:: Working data ::
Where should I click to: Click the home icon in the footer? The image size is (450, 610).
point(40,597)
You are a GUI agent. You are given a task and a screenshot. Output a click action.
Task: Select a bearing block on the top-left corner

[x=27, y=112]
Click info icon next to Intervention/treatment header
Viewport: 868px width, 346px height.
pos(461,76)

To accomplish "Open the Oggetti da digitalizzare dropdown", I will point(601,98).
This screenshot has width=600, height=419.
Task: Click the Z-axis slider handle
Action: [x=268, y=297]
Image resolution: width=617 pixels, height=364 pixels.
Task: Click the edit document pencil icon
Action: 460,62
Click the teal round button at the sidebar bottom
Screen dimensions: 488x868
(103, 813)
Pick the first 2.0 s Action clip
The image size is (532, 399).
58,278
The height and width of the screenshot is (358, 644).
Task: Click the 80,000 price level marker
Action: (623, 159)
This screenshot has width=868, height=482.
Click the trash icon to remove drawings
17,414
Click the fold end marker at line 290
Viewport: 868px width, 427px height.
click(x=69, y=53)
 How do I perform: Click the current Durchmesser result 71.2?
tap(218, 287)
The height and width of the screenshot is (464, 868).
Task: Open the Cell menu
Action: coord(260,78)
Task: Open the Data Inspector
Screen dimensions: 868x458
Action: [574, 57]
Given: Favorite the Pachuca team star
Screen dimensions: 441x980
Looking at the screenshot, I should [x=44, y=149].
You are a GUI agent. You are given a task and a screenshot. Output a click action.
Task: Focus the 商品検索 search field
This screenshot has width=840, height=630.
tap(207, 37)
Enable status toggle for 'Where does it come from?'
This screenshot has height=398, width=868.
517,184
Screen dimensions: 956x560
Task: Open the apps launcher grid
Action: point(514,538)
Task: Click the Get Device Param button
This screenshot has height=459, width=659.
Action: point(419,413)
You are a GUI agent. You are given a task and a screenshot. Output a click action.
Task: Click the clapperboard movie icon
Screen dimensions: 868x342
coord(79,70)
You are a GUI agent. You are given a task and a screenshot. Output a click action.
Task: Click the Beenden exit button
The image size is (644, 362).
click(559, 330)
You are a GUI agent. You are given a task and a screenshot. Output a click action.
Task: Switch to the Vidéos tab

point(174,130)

:: Task goal ::
Retype every entry without changing anything.

:: Answer section ::
Where should I click to: Click the home icon in the footer? The image size is (450, 610).
point(40,597)
You are a GUI agent. You are given a task and a screenshot. Output a click action.
Task: Select a bearing block on the top-left corner

[x=27, y=112]
Click info icon next to Intervention/treatment header
Viewport: 868px width, 346px height.
pos(461,76)

To accomplish "Open the Oggetti da digitalizzare dropdown", I will point(601,98).
This screenshot has width=600, height=419.
Task: Click the Z-axis slider handle
Action: [x=268, y=297]
Image resolution: width=617 pixels, height=364 pixels.
Task: Click the edit document pencil icon
Action: 460,62
Click the teal round button at the sidebar bottom
Screen dimensions: 488x868
(103, 813)
Pick the first 2.0 s Action clip
The image size is (532, 399).
58,278
The height and width of the screenshot is (358, 644).
Task: Click the 80,000 price level marker
Action: (623, 159)
This screenshot has width=868, height=482.
Click the trash icon to remove drawings
17,414
Click the fold end marker at line 290
Viewport: 868px width, 427px height.
click(x=69, y=53)
 How do I perform: Click the current Durchmesser result 71.2?
tap(218, 287)
The height and width of the screenshot is (464, 868).
Task: Open the Cell menu
Action: coord(260,78)
Task: Open the Data Inspector
Screen dimensions: 868x458
Action: [574, 57]
Given: Favorite the Pachuca team star
Screen dimensions: 441x980
Looking at the screenshot, I should [x=44, y=149].
You are a GUI agent. You are given a task and a screenshot. Output a click action.
Task: Focus the 商品検索 search field
This screenshot has width=840, height=630.
tap(207, 37)
Enable status toggle for 'Where does it come from?'
This screenshot has height=398, width=868.
517,184
Screen dimensions: 956x560
Task: Open the apps launcher grid
Action: point(514,538)
Task: Click the Get Device Param button
This screenshot has height=459, width=659.
Action: point(419,413)
You are a GUI agent. You are given a task and a screenshot. Output a click action.
Task: Click the clapperboard movie icon
Screen dimensions: 868x342
coord(79,70)
You are a GUI agent. You are given a task and a screenshot. Output a click action.
Task: Click the Beenden exit button
The image size is (644, 362).
click(559, 330)
You are a GUI agent. You are given a task and a screenshot. Output a click action.
Task: Switch to the Vidéos tab

point(174,130)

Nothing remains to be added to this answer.